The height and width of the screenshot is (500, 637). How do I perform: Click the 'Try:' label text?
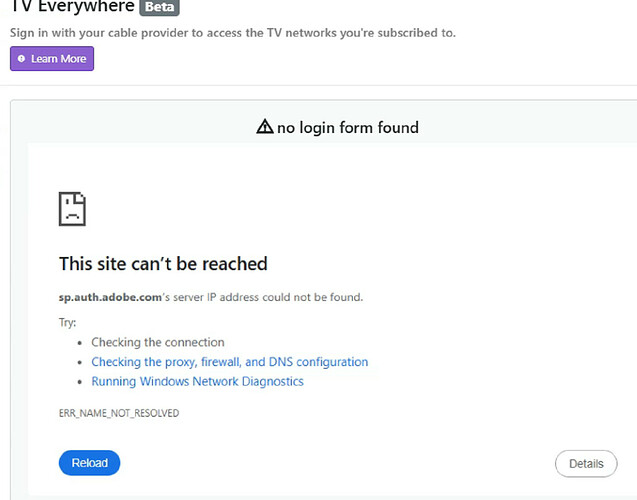68,323
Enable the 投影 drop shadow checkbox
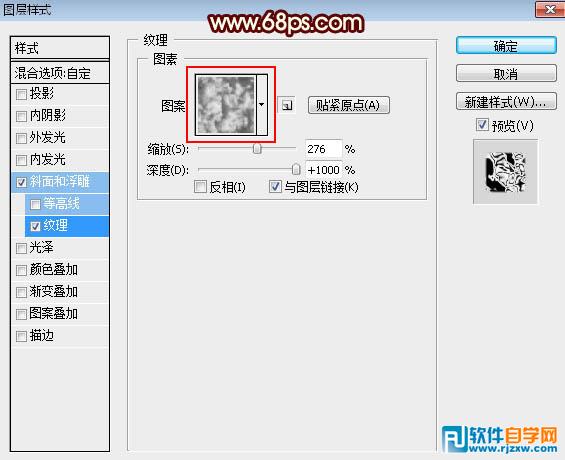Screen dimensions: 565x460 pos(21,95)
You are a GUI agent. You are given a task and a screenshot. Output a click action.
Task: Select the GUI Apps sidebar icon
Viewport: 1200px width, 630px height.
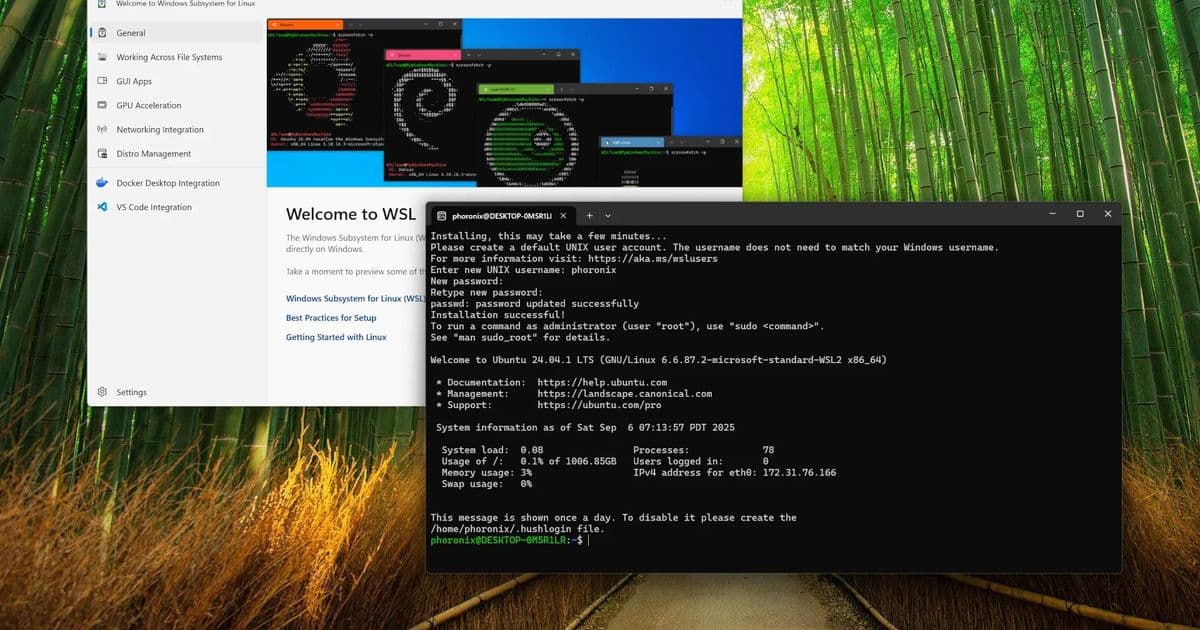click(x=103, y=81)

§ WHAT NEEDS TO BE DONE: Retype word for word the span of lines above that begins with the line containing "Enable the 投影 drop shadow checkbox" and ends with the last line of the records; skip all pictures.

§ ANSWER TO THE PROBLEM:
Enable the 投影 drop shadow checkbox
Screen dimensions: 565x460 pos(21,95)
You are a GUI agent. You are given a task and a screenshot. Output a click action.
Task: Select the GUI Apps sidebar icon
Viewport: 1200px width, 630px height.
click(x=103, y=81)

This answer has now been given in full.